Lasciata la città per dirigersi verso Luco dei Marsi e Trasacco si raggiungono in breve l’Incile, dove inizia l’emissario Torlonia, e i poderosi cunicoli di Claudio che danno ancora oggi accesso alle condutture romane. Al margine della piana attendono il visitatore le belle chiese di Trasacco (l’antica Trans aquam, “al di là dell’acqua”), il castello medioevale di Ortucchio, le molte grotte della sponda meridionale del Fucino che hanno restituito una ricca messe di reperti preistorici. Sul Monte Salviano, che domina Avezzano, il moderno santuario della Madonna di Pietraquaria offre il più classico panorama sul Fucino e le sue montagne. Nella parte alta di Magliano de’ Marsi, la chiesa romanica di Santa Lucia domina la piana con la sua imponente facciata.
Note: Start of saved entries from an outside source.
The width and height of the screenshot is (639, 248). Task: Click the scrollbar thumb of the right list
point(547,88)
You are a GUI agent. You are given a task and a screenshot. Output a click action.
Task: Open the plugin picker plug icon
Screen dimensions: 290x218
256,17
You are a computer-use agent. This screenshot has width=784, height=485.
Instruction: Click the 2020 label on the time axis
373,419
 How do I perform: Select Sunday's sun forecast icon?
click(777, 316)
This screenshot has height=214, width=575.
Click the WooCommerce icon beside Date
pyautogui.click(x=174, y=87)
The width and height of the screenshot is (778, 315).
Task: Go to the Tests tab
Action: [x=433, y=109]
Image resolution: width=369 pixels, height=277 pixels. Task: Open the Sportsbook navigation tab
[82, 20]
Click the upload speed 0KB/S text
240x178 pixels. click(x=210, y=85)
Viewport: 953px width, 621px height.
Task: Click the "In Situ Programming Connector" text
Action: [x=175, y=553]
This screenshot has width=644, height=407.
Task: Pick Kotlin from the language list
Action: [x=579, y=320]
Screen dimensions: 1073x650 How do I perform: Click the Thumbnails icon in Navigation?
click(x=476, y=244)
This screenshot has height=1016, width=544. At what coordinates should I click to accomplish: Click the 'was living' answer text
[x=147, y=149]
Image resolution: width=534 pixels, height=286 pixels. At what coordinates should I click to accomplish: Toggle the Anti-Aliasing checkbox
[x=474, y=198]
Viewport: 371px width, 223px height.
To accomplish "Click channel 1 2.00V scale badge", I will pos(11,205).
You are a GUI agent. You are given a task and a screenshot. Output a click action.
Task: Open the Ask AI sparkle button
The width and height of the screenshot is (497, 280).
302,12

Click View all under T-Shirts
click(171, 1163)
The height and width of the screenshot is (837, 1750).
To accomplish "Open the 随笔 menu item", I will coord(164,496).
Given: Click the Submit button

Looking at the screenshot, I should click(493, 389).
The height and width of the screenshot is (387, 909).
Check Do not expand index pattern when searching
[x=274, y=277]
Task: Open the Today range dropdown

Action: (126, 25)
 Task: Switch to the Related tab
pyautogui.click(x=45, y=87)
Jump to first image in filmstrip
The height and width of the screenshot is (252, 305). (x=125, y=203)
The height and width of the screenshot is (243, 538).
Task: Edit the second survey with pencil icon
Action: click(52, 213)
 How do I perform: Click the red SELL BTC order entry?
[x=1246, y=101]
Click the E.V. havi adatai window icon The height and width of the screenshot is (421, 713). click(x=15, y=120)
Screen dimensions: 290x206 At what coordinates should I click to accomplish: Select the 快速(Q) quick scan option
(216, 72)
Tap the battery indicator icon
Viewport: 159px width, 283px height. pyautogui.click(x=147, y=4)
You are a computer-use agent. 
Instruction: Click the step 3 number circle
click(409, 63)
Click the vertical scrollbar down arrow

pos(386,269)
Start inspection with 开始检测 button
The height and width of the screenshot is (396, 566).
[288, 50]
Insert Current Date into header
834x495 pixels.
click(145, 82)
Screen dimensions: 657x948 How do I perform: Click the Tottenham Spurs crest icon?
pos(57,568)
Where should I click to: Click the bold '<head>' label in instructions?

Da Rosciolo, una stradina asfaltata conduce a Santa Maria in Valle Porclaneta, una chiesetta dall’esterno dimesso che conserva però un ambone, una iconostasi e un ciborio di eccezionale fattura, scolpiti poco dopo il Mille. Da Capistrello un viottolo che scende tra fitti boschi permette di raggiungere lo sbocco della conduttura romana, riutilizzata da Torlonia, dove le acque della piana si gettano con una cascata nel Liri.Nel prossimo futuro, il Fucino offrirà un’altra meta da non perdere agli appassionati di storia. Entro l’anno, infatti, verrà finalmente inaugurato nella piana a valle di Celano il Museo della Preistoria Abruzzese, nel quale verranno esposti i corredi ritrovati nelle necropoli di Fossa, di Colle della Battaglia, di Civitaluparella, gli oggetti di culto della Grotta Beatrice Cenci e della Grotta a Male. Cuore del nuovo museo sarà il villaggio italico su palafitte costruito nell’Età del Bronzo al margine del Fucino e riportato alla luce dagli archeologi a partire dal 1986.
Assolutamente da fare, in ogni stagione dell’anno, è anche la traversata del Fucino lungo una delle tante strade tracciate nel corso della bonifica. Nella calura dell’estate, fra le nebbie tenaci dell’inverno o sotto i cieli limpidi della primavera e dell’autunno l’incontro con i campi, gli uomini e i trattori al lavoro, i camion che trasportano gli ortaggi verso i mercati è un viaggio nella storia e nell’economia dell’Abruzzo. Prima o dopo l’esplorazione del bacino, a completare l’itinerario non possono mancare una passeggiata nelle splendide gole calcaree di Celano, un’escursione alle pendici del Velino dove il Corpo Forestale ha reintrodotto da qualche anno i grifoni, e una visita ai boschi della Vallelonga, dove l’orso è di casa e dove si snodano alcuni dei sentieri più belli del Parco Nazionale d’Abruzzo.